Jesus ruft zum Einsatz auf, dass das Licht des Evangeliums im Dienst der Gesellschaft leuchte. Amerika, das „Land der Freien“, steht einer Herausforderung gegenüber: „die Vollendung der Freiheit in der Wahrheit zu suchen, in jener Wahrheit, die dem menschlichen Leben innewohnt, das als Abbild Gottes geschaffen ist“ (vgl. Predigt, 8. Oktober, Nr. 6).
In Baltimore feierte ich die heilige Eucharistie, nahm an einer Mahlzeit mit den Gästen von „Our Daily Bread“ teil und hatte Gelegenheit, in der Maria-Königin-Kathedrale die Verpflichtung der katholischen Kirche zum Dialog mit den anderen Christen und mit den Vertretern des Judentums und des Islams zu bekräftigen.
6. Liebe Brüder und Schwestern, bevor ich Amerika verließ, richtete ich einen letzten Appell an die Vereinigten Staaten von Amerika. Die anderen Völker – sagte ich ihnen – sehen in euch ein Vorbild der Demokratie. Aber wie könnte man vergessen, dass eine demokratische Nation lebt – oder zu leben aufhört – „mit Hilfe der Wahrheiten und Werte, die sie verkörpert und unterstützt“ (vgl.

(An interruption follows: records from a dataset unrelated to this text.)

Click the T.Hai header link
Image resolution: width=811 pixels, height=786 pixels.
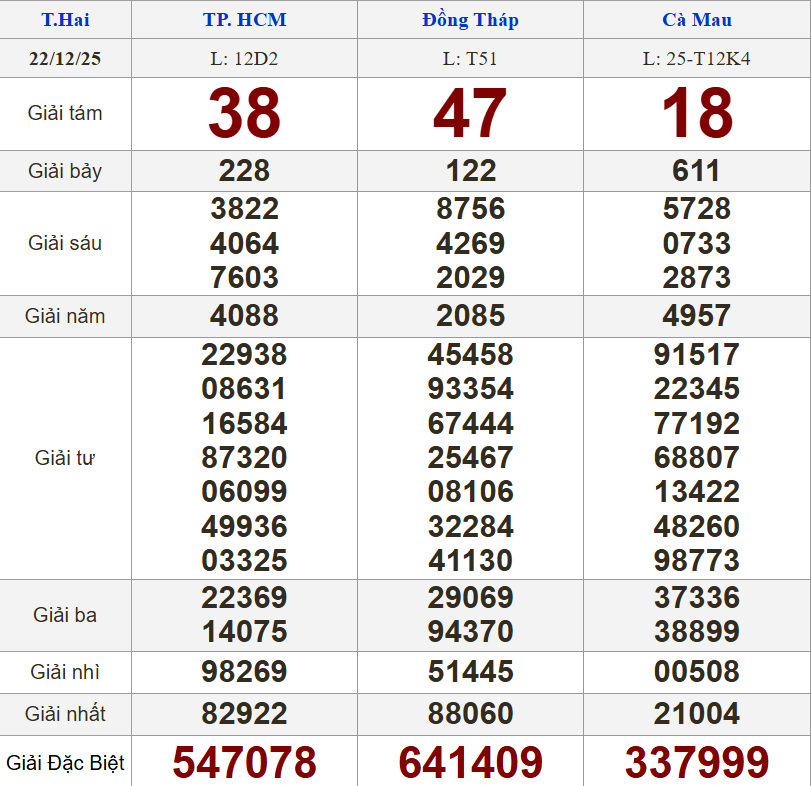click(x=65, y=20)
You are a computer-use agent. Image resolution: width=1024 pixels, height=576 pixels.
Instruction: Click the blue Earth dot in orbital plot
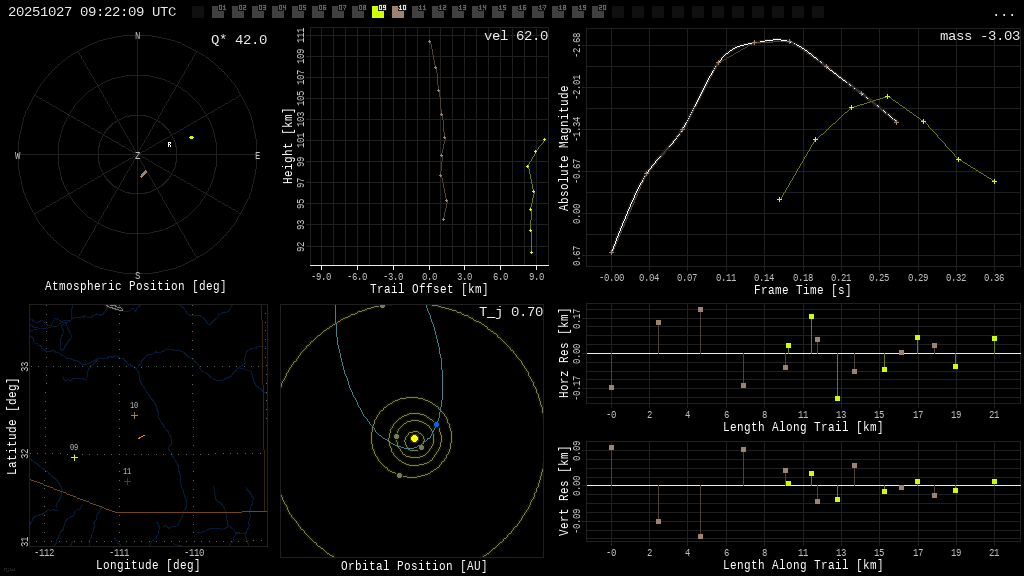pyautogui.click(x=436, y=424)
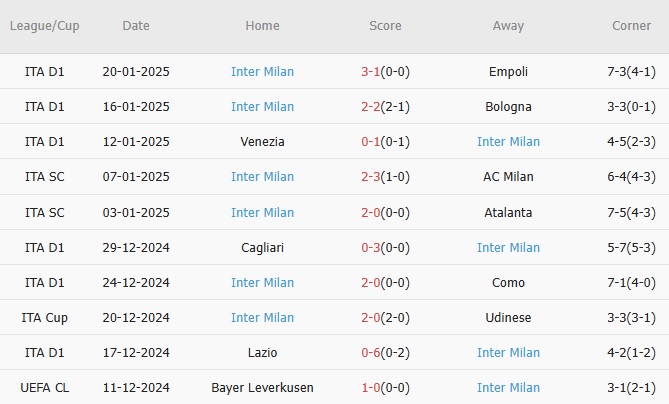The image size is (669, 404).
Task: Click the Corner column header
Action: [631, 26]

Ansprache beim Abflug, 8. Oktober, Nr. 2). Diese Werte werden nicht von einer Mehrheit oder von dem Wunsch derer bestimmt, die am lautesten schreien, sondern von den Prinzipien des Gesetzes, das von Gott in das Herz des Menschen eingeschrieben ist.
Ich bete, dass die Vereinigten Staaten ihrer Berufung als Nation treu bleiben, die auf den Säulen der Freiheit, der Tugend, der Annahme und der Verteidigung des Lebens gründet, und ich wünsche und hoffe von Herzen, dass mein Pastoralbesuch die Katholiken dieses Landes dazu anrege, mit neuem Engagement im Dienst für Christus und sein Evangelium der Hoffnung ins dritte Jahrtausend zu gehen.
Noch einmal danke ich dem Präsidenten der Vereinigten Staaten und den Behörden für diesen schönen Besuch.
_____________________________
Liebe Schwestern und Brüder!
Nach diesen rückblickenden Gedanken über meine Reise grüße ich alle deutschsprachigen Pilger und Besucher hier auf dem Petersplatz sehr herzlich. Mein besonderer Willkommensgruß gilt den Freunden und Mitarbeitern der Palottiner aus Österreich und Deutschland, den Teilnehmern an den Diözesan– wallfahrten aus Münster, Paderborn und Essen, den zahlreichen Chören, den Jugend – Schüler – und Ministrantengruppen sowie unseren evangelischen Schwestern und Brüdern. Euch allen wünsche ich in diesen Tagen Eures Besuches an den Gräbern der Apostel Petrus und Paulus innere Besinnung und Stärkung Eures Glaubens. Dazu gilt Euch, Euren lieben Angehörigen zu Hause sowie allen, die uns über Radio Vatikan und das Fernsehen verbunden sind, von Herzen meinen Apostolischen Segen.